= GIVEN INSTRUCTION =
Reproduce each of the rows below word for word, keeping their order.

Item-finding rows
□ □ □ □ □
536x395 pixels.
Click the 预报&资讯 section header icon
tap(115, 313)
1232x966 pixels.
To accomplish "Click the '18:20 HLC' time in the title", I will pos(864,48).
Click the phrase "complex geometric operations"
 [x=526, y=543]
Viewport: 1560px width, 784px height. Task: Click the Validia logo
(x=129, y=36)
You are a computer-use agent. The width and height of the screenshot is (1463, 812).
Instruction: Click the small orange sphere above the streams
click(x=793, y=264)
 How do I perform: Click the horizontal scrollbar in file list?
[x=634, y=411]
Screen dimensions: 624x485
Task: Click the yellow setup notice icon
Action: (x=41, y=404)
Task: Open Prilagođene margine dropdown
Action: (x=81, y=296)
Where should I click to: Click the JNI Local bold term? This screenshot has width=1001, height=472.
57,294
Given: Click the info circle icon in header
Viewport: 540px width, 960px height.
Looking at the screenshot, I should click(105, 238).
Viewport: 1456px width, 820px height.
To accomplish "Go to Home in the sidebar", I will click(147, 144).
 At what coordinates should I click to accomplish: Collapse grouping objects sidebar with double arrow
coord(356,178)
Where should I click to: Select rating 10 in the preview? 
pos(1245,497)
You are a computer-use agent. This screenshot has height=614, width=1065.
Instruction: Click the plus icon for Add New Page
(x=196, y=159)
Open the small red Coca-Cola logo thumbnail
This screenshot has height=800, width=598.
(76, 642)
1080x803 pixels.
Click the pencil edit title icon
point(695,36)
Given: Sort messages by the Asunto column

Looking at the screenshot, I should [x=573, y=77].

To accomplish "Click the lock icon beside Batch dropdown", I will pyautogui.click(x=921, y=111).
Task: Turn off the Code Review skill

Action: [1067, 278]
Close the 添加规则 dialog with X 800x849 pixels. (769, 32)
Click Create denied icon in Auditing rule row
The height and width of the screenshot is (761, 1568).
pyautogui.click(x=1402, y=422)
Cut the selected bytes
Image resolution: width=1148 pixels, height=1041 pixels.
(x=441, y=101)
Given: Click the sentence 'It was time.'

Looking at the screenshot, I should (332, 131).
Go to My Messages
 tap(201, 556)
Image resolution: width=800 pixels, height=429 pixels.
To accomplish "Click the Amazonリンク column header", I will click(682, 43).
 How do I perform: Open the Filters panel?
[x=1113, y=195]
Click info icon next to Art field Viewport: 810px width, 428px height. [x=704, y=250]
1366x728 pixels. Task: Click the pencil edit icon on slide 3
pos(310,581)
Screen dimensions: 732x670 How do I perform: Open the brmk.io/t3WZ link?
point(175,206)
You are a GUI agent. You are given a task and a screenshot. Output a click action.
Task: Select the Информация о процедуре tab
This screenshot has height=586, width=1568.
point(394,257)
□ □ □ □ □
= EXERCISE RESPONSE =
536x395 pixels.
Click the 预报&资讯 section header icon
tap(115, 313)
1232x966 pixels.
To accomplish "Click the '18:20 HLC' time in the title", I will pos(864,48).
Click the phrase "complex geometric operations"
 [x=526, y=543]
Viewport: 1560px width, 784px height. Task: Click the Validia logo
(x=129, y=36)
You are a computer-use agent. The width and height of the screenshot is (1463, 812).
Instruction: Click the small orange sphere above the streams
click(x=793, y=264)
 How do I perform: Click the horizontal scrollbar in file list?
[x=634, y=411]
Screen dimensions: 624x485
Task: Click the yellow setup notice icon
Action: (x=41, y=404)
Task: Open Prilagođene margine dropdown
Action: (x=81, y=296)
Where should I click to: Click the JNI Local bold term? This screenshot has width=1001, height=472.
57,294
Given: Click the info circle icon in header
Viewport: 540px width, 960px height.
Looking at the screenshot, I should click(105, 238).
Viewport: 1456px width, 820px height.
To accomplish "Go to Home in the sidebar", I will click(147, 144).
 At what coordinates should I click to accomplish: Collapse grouping objects sidebar with double arrow
coord(356,178)
Where should I click to: Select rating 10 in the preview? 
pos(1245,497)
You are a computer-use agent. This screenshot has height=614, width=1065.
Instruction: Click the plus icon for Add New Page
(x=196, y=159)
Open the small red Coca-Cola logo thumbnail
This screenshot has height=800, width=598.
(76, 642)
1080x803 pixels.
Click the pencil edit title icon
point(695,36)
Given: Sort messages by the Asunto column

Looking at the screenshot, I should [x=573, y=77].

To accomplish "Click the lock icon beside Batch dropdown", I will pyautogui.click(x=921, y=111).
Task: Turn off the Code Review skill

Action: [1067, 278]
Close the 添加规则 dialog with X 800x849 pixels. (769, 32)
Click Create denied icon in Auditing rule row
The height and width of the screenshot is (761, 1568).
pyautogui.click(x=1402, y=422)
Cut the selected bytes
Image resolution: width=1148 pixels, height=1041 pixels.
(x=441, y=101)
Given: Click the sentence 'It was time.'

Looking at the screenshot, I should (332, 131).
Go to My Messages
 tap(201, 556)
Image resolution: width=800 pixels, height=429 pixels.
To accomplish "Click the Amazonリンク column header", I will click(682, 43).
 How do I perform: Open the Filters panel?
[x=1113, y=195]
Click info icon next to Art field Viewport: 810px width, 428px height. [x=704, y=250]
1366x728 pixels. Task: Click the pencil edit icon on slide 3
pos(310,581)
Screen dimensions: 732x670 How do I perform: Open the brmk.io/t3WZ link?
point(175,206)
You are a GUI agent. You are given a task and a screenshot. Output a click action.
Task: Select the Информация о процедуре tab
This screenshot has height=586, width=1568.
point(394,257)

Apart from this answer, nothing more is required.